BEGIN Supplied material
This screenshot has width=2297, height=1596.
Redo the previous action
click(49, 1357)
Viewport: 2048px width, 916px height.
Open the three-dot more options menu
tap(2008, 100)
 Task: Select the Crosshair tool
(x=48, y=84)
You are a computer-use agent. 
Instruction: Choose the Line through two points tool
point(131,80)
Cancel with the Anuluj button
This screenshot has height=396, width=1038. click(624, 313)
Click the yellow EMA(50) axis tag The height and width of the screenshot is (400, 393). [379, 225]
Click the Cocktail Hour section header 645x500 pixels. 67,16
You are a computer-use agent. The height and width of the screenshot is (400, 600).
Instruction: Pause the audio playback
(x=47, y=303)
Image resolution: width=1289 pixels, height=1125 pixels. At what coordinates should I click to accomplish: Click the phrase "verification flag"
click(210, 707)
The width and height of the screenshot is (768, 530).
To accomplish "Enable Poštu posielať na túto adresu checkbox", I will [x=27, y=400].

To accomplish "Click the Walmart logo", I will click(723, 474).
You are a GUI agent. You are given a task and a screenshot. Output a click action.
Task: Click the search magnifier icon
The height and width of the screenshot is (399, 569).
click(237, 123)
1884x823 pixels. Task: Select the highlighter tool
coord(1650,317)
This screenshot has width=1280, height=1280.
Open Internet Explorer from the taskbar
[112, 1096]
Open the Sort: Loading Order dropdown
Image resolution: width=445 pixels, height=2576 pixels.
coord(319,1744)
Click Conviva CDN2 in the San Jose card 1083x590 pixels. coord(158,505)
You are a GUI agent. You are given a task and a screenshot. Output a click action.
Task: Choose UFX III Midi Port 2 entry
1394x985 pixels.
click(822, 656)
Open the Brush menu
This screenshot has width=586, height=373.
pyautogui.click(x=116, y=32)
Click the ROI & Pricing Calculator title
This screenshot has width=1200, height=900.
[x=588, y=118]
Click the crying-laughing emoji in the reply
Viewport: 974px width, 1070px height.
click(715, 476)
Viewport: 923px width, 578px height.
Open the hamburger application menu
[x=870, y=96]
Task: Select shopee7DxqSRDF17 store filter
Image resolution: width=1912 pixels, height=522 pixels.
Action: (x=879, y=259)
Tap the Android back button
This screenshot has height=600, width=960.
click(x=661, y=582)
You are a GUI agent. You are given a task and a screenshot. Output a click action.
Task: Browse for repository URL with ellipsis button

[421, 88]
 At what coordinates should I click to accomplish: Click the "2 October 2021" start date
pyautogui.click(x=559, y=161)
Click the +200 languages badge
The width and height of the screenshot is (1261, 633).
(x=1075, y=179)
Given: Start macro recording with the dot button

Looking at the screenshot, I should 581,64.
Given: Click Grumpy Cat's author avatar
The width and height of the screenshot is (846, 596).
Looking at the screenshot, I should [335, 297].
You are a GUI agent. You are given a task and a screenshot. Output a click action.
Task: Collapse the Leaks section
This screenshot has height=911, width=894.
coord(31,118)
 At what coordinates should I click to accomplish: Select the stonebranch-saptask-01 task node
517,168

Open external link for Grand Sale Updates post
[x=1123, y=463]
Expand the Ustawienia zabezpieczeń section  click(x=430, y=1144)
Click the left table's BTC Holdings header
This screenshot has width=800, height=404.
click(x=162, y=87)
END Supplied material
Assignment:
Every entry, from the first line to the last, should be retyped exactly.

Result below:
This screenshot has width=2297, height=1596.
Redo the previous action
click(49, 1357)
Viewport: 2048px width, 916px height.
Open the three-dot more options menu
tap(2008, 100)
 Task: Select the Crosshair tool
(x=48, y=84)
You are a computer-use agent. 
Instruction: Choose the Line through two points tool
point(131,80)
Cancel with the Anuluj button
This screenshot has height=396, width=1038. click(624, 313)
Click the yellow EMA(50) axis tag The height and width of the screenshot is (400, 393). [379, 225]
Click the Cocktail Hour section header 645x500 pixels. 67,16
You are a computer-use agent. The height and width of the screenshot is (400, 600).
Instruction: Pause the audio playback
(x=47, y=303)
Image resolution: width=1289 pixels, height=1125 pixels. At what coordinates should I click to accomplish: Click the phrase "verification flag"
click(210, 707)
The width and height of the screenshot is (768, 530).
To accomplish "Enable Poštu posielať na túto adresu checkbox", I will [x=27, y=400].

To accomplish "Click the Walmart logo", I will click(723, 474).
You are a GUI agent. You are given a task and a screenshot. Output a click action.
Task: Click the search magnifier icon
The height and width of the screenshot is (399, 569).
click(237, 123)
1884x823 pixels. Task: Select the highlighter tool
coord(1650,317)
This screenshot has width=1280, height=1280.
Open Internet Explorer from the taskbar
[112, 1096]
Open the Sort: Loading Order dropdown
Image resolution: width=445 pixels, height=2576 pixels.
coord(319,1744)
Click Conviva CDN2 in the San Jose card 1083x590 pixels. coord(158,505)
You are a GUI agent. You are given a task and a screenshot. Output a click action.
Task: Choose UFX III Midi Port 2 entry
1394x985 pixels.
click(822, 656)
Open the Brush menu
This screenshot has width=586, height=373.
pyautogui.click(x=116, y=32)
Click the ROI & Pricing Calculator title
This screenshot has width=1200, height=900.
[x=588, y=118]
Click the crying-laughing emoji in the reply
Viewport: 974px width, 1070px height.
click(715, 476)
Viewport: 923px width, 578px height.
Open the hamburger application menu
[x=870, y=96]
Task: Select shopee7DxqSRDF17 store filter
Image resolution: width=1912 pixels, height=522 pixels.
Action: (x=879, y=259)
Tap the Android back button
This screenshot has height=600, width=960.
click(x=661, y=582)
You are a GUI agent. You are given a task and a screenshot. Output a click action.
Task: Browse for repository URL with ellipsis button

[421, 88]
 At what coordinates should I click to accomplish: Click the "2 October 2021" start date
pyautogui.click(x=559, y=161)
Click the +200 languages badge
The width and height of the screenshot is (1261, 633).
(x=1075, y=179)
Given: Start macro recording with the dot button

Looking at the screenshot, I should 581,64.
Given: Click Grumpy Cat's author avatar
The width and height of the screenshot is (846, 596).
Looking at the screenshot, I should [335, 297].
You are a GUI agent. You are given a task and a screenshot. Output a click action.
Task: Collapse the Leaks section
This screenshot has height=911, width=894.
coord(31,118)
 At what coordinates should I click to accomplish: Select the stonebranch-saptask-01 task node
517,168

Open external link for Grand Sale Updates post
[x=1123, y=463]
Expand the Ustawienia zabezpieczeń section  click(x=430, y=1144)
Click the left table's BTC Holdings header
This screenshot has width=800, height=404.
click(x=162, y=87)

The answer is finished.